### [Text shown]
-=-=-
Mini Opam-Repository Fixtures#

Purpose-built test packages for specific scenarios, stored in tests/fixtures/mini-repos/.

Fixture Structure#

tests/fixtures/mini-repos/
├── simple-success/
│   ├── opam-repository/
│   │   └── packages/
│   │       └── test-pkg/
│   │           └── test-pkg.1.0.0/
│   │               └── opam
│   ├── packages.txt
│   └── expected.json
│
├── dependency-chain/
│   └── ...  (A → B → C)
│
├── doc-failure/
│   └── ...  (build succeeds, docs fail)
│
├── build-failure/
│   └── ...  (build fails)
│
├── partial-universe/
│   └── ...  (some deps fail, others succeed)
│
└── dependency-update/
    ├── opam-repository-v1/   # pkg-a.1.0 depends on pkg-b.1.0
    ├── opam-repository-v2/   # pkg-b.2.0 added, pkg-a.1.0 now resolves to it
    ├── packages.txt
    └── expected.json

Example Fixture: simple-success#

# packages/test-pkg/test-pkg.1.0.0/opam
opam-version: "2.0"
build: ["dune" "build" "-p" name]
depends: ["ocaml" "dune"]

(* src/lib.ml *)
let hello () = "Hello from test-pkg"

// expected.json
{
  "packages": [
    {
      "name": "test-pkg",
      "version": "1.0.0",
      "build": "success",
      "docs": "success",
      "files": ["index.html", "Test_pkg/index.html"]
    }
  ]
}

Example Fixture: dependency-update#

This fixture tests the core "fresh solving" principle - that day10 picks up dependency changes rather than caching solutions forever.
-=-=-
### [Provided data]

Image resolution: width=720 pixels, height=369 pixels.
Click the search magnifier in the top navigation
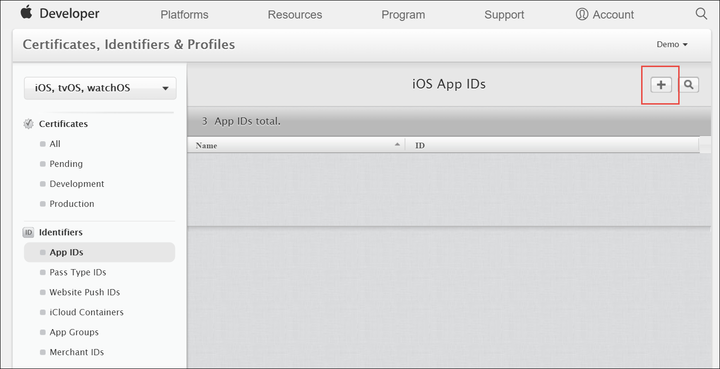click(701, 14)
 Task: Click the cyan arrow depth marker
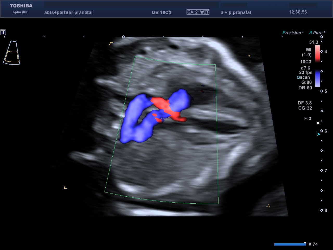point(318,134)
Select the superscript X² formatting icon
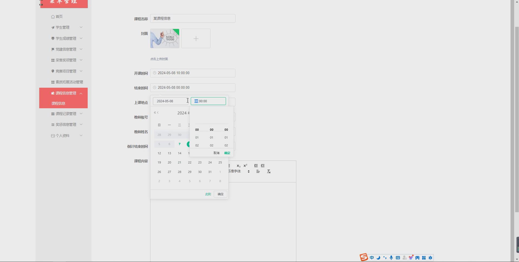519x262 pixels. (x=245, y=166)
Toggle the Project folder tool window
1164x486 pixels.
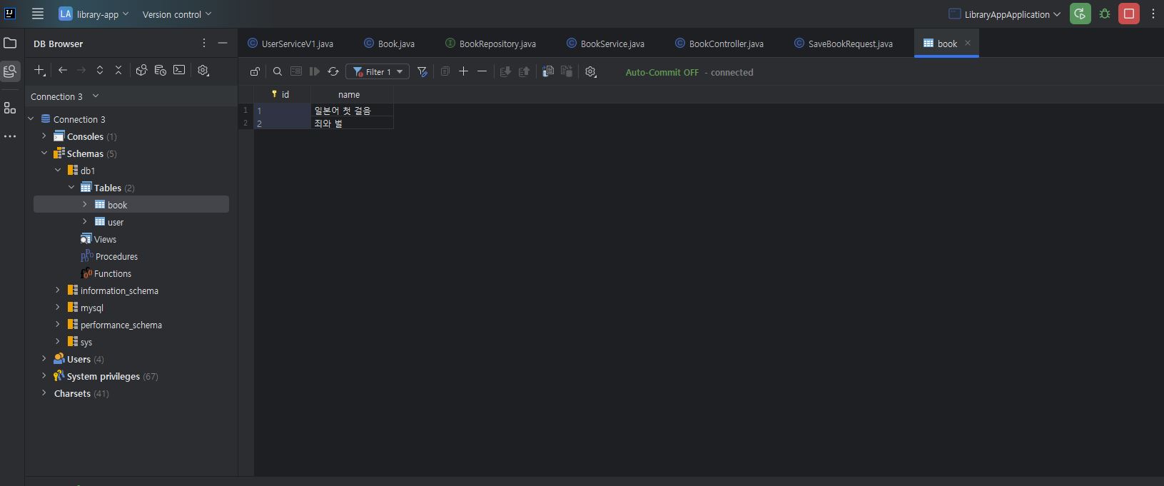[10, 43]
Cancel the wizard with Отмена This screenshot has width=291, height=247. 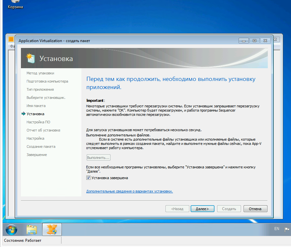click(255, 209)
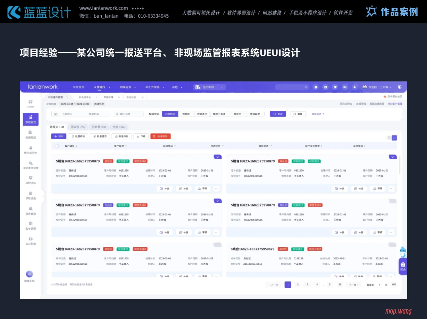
-=-=-
### [What you will do]
**A)** In the text on mini opam-repository fixtures, rewrite the paragraph beginning "This fixture tests the core" more briefly, keeping its main facts.
**B)** Continue the text on mini opam-repository fixtures from its last sentence.

### [Answers to the tasks]
**A)** The dependency-update fixture checks the "fresh solving" principle: day10 must pick up dependency changes instead of caching solutions forever.

**B)**
Structure:

dependency-update/
├── opam-repository-v1/
│   └── packages/
│       ├── pkg-a/pkg-a.1.0.0/opam    # depends: ["pkg-b" {>= "1.0"}]
│       └── pkg-b/pkg-b.1.0.0/opam
├── opam-repository-v2/
│   └── packages/
│       ├── pkg-a/pkg-a.1.0.0/opam    # same as v1
│       └── pkg-b/
│           ├── pkg-b.1.0.0/opam
│           └── pkg-b.2.0.0/opam      # new version added
├── packages.txt                       # pkg-a.1.0.0
└── expected.json

Test sequence:

let test_dependency_update () =
  let output_dir = Temp.create () in

  (* Run 1: Against v1 repository *)
  Day10.batch
    ~opam_repository:(fixture_dir / "opam-repository-v1")
    ~packages:["pkg-a.1.0.0"]
    ~output_dir;

  (* Verify pkg-a docs link to pkg-b.1.0.0 *)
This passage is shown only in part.